### Directions for this task
Begin at the line that contains "Task: Click the" and continue through the end of the records. Please write those lines out again, requests included, but increase every coordinate number in the answers by 12 and omit the pictures.

##### Supplied data

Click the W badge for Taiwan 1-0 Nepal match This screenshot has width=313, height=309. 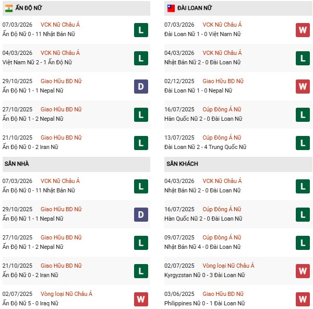point(303,86)
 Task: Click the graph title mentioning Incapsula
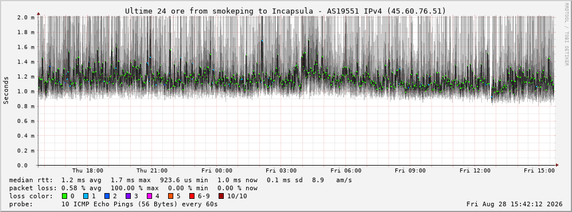click(x=285, y=11)
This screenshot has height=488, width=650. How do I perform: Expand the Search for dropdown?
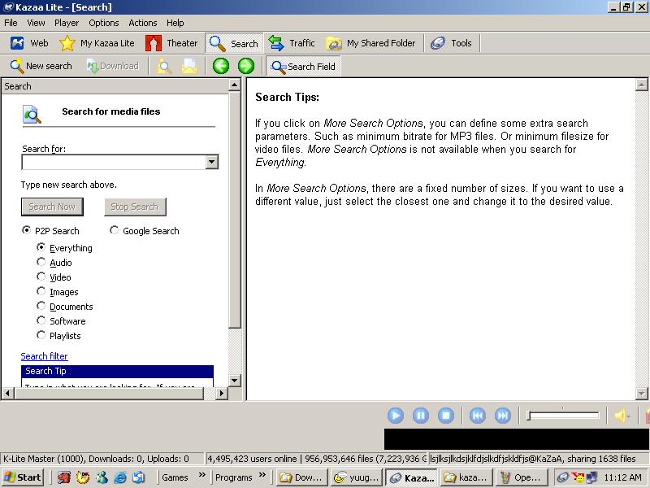pyautogui.click(x=212, y=162)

##########

### Task answer
 Task: Click the graph title mentioning Incapsula
click(x=297, y=23)
This screenshot has height=488, width=650. How do I perform: Expand the Search for dropdown?
pyautogui.click(x=224, y=174)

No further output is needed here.